Mike McKinley, pastor of Guilford Baptist Church, writes, “Young men tend to overestimate what they can accomplish in the short term and underestimate what they can accomplish in the long term.” This has certainly been true in my own life.
I am a very passionate person; and when I set myself to a project, I want to see immediate results. When Faith and I founded Capitol Hill Friends, I imagined that we might get the Meeting up and running within a year or two. By year three, surely, the church would be ready to stand on its own, whether Faith and I could stay or not.
I can see in retrospect how much my expectations and imagined timeline revealed both my impatience and my ignorance of how human community actually works – or, perhaps, how it does not work – in 21st-century urban America. I thought that with a little determination and elbow grease I could start a new church and move on in just a few years. If George Fox or the Apostle Paul could do it, why not me?
It is easy to see now how naïve I was. I believed that the needs of post-modern America were essentially the same as those of 17th-century England, or the 1st-century Roman world. What I did not understand was that the ministry of Paul and George Fox took place in an environment where people were already organized into organic communities. These communities needed to hear the truth; but no one needed to teach them how to live as members of a community as such.
Our situation today in the post-industrial West is different. Most of us are locked into a society that is so intensely individualistic that our ability to live in community is severely hindered. Extended family networks and friendships are strained and broken through the unceasing quest for more money, status and personal well-being. Most of us no longer have any concept of what real community might look like; or, if we do, we are repelled by it. Community can seem like poverty when we are used to being autonomous individuals, ruled only by our appetites and our need for money.

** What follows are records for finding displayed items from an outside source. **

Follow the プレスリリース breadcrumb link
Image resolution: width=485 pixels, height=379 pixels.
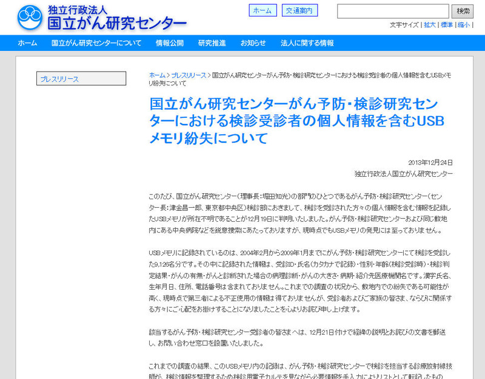(189, 75)
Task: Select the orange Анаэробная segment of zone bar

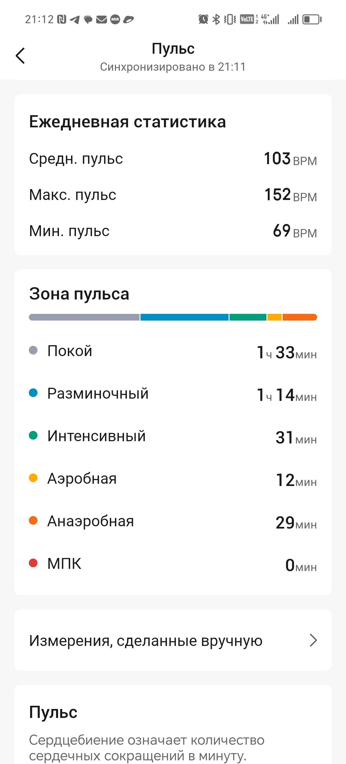Action: coord(300,317)
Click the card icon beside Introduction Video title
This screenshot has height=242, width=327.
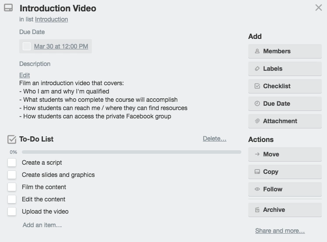click(x=8, y=8)
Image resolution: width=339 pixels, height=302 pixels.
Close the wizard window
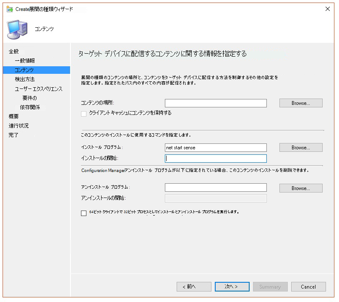pyautogui.click(x=327, y=9)
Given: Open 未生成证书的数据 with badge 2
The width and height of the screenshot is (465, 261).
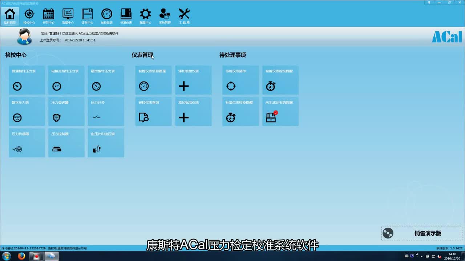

In such an environment, simply sharing the good news of Jesus is not enough. The evangelist must demonstrate a new way of living that draws women and men into stable, committed community. In a society such as ours, genuine community is a striking witness to the power of the gospel.
This witness requires a different model of ministry from that of Paul or George Fox. I believe that the work that God is calling me to has far more in common with that of Benedict of Nursia. Benedict is considered the founder of Western Christian monasticism. He lived and ministered during the collapse of the Roman Empire, when civilization was falling apart and human community was in great danger. In this context, Benedict offered a new way of life – a disciplined community in which women and men could live faithful Christian lives. In the midst of social chaos and confusion, Benedict held a space for community rooted in obedience to Jesus Christ.
In many ways, Benedict provides a more helpful model of ministry for my historical context. However, I must admit, it is a tough pill to swallow. Frankly, I find the ministry of Paul and George Fox to be far more exciting than that of Benedict. I would rather hop from place to place, preaching and helping to gather a far-flung movement. Benedict’s discipline, on the contrary, terrifies me with its admonition to stay in one place indefinitely, cultivating faithful community year after year, decade after decade. Frequently, however, God teaches me and helps me grow through those things which most challenge my natural inclinations. Though I find Benedict’s model less appealing, I sense that it fits better with what God is calling me to.
I am convinced that the work that is needed here in Washington, DC is not primarily the fast, mobile ministry of George Fox or Paul. Instead, I believe Christ is calling me to the slow, patient work of cultivating the vineyard of God’s people. I am here for the long haul. As long as it takes. As long as God requires.